So supporters of abortion are like terrorists? Not quite, says Ramesh Ponnuru in NRO today: The most that can fairly be said is that by implication she was likening abortionists to terrorists, and supporters of abortion to supporters of terrorism....In no way is she saying that abortion is just like terrorism, or that abortionists are as evil as terrorists, or that support for abortion is as inexcusable as support for terrorism.
Let me get this straight: Hughes wasn't comparing abortion supporters to terrorists, she was just comparing abortion supporters to supporters of terrorism. So that's OK!
I wonder if it ever occurs to these guys that it's possible to make your arguments a little too clever? Especially when he goes on to say this: Hughes and Bush should probably not have said what they said, because such comments could undermine both the campaign against abortion and the war on terrorism. But what they said was true, and I hope they stand up to the pressure.
○ ○ ○
Tasks to complete
(A) Transcribe the passage from the commentary on Hughes's remarks, everything from "So supporters of" down to "So that's OK!".
(B) Continue the commentary on Hughes's remarks, starting after its final sentence.
None of the items are needed for the work here.

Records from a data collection
○ ○ ○
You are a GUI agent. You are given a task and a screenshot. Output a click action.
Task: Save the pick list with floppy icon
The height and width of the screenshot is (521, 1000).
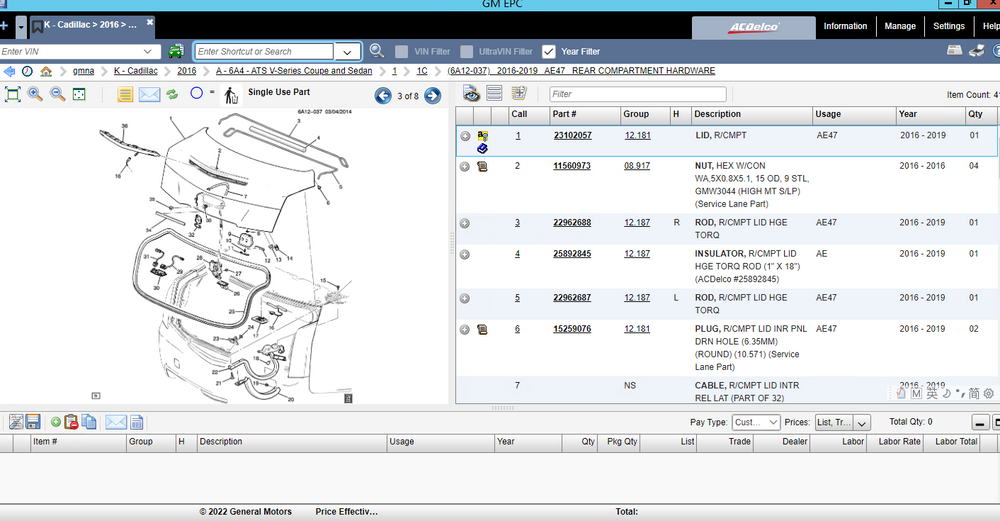(33, 422)
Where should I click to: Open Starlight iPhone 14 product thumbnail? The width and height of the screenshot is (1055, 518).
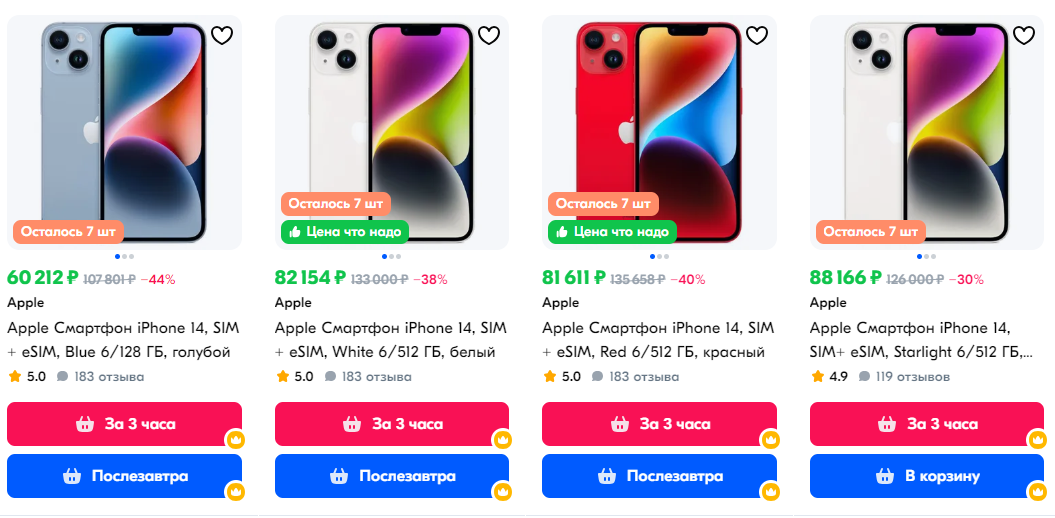click(x=927, y=133)
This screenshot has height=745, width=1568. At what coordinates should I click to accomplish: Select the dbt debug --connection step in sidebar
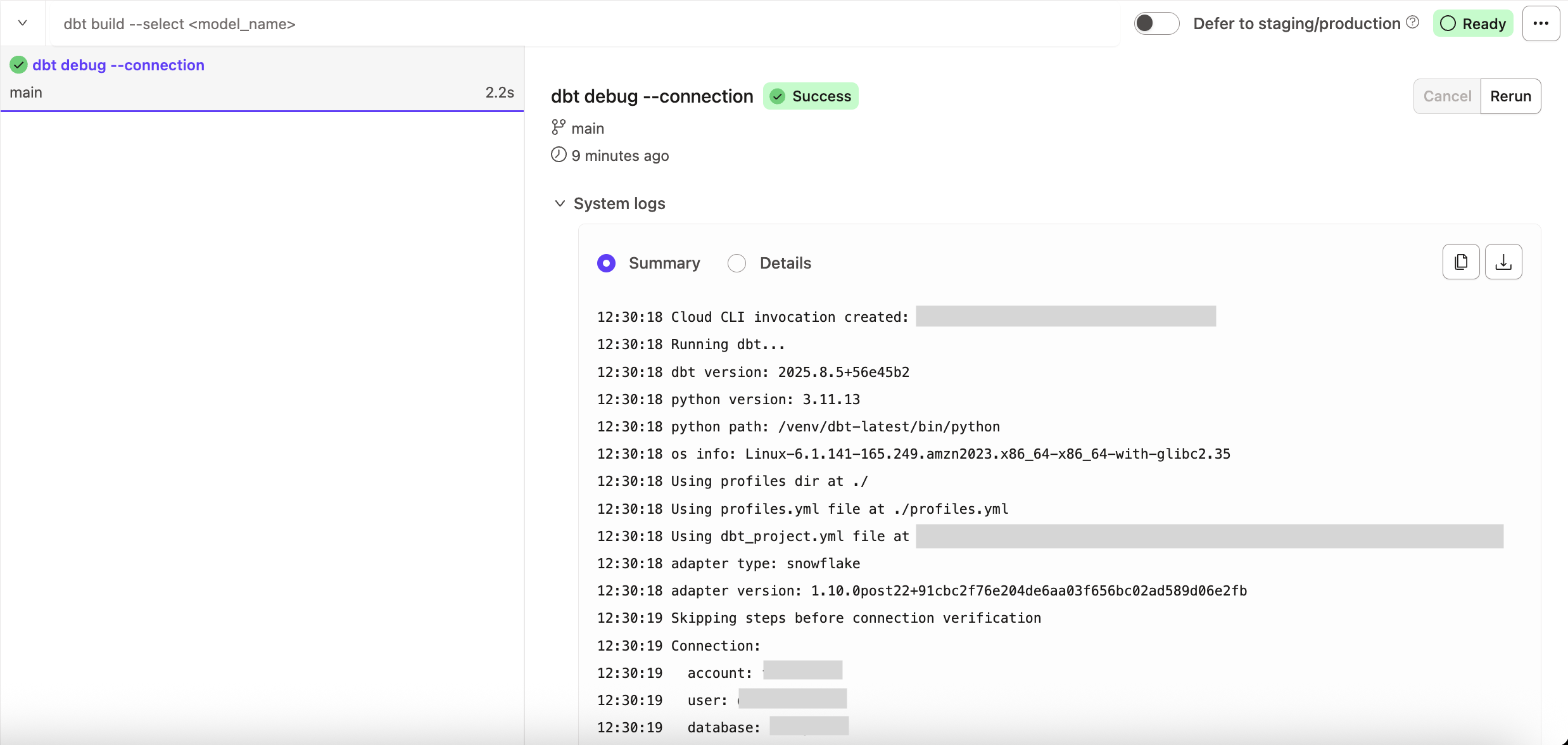tap(118, 65)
○ ○ ○
Responses
(A)
So supporters of abortion are like terrorists? Not quite, says Ramesh Ponnuru in NRO today: The most that can fairly be said is that by implication she was likening abortionists to terrorists, and supporters of abortion to supporters of terrorism....In no way is she saying that abortion is just like terrorism, or that abortionists are as evil as terrorists, or that support for abortion is as inexcusable as support for terrorism.
Let me get this straight: Hughes wasn't comparing abortion supporters to terrorists, she was just comparing abortion supporters to supporters of terrorism. So that's OK!

(B)
This is typical of the pro-life crowd: most of them are plainly unwilling to face up to the logical consequences of their beliefs and too cowardly to make their real case to the American public.
Ponnuru is right: if abortion is murder, then anyone who gets an abortion should be jailed. Anybody who performs an abortion should be put on death row. Anybody who supports abortion rights is little better than a mobster or a terrorist.
But if that's what they believe and they do why does he think it's unwise to admit it in public? The question answers itself, doesn't it?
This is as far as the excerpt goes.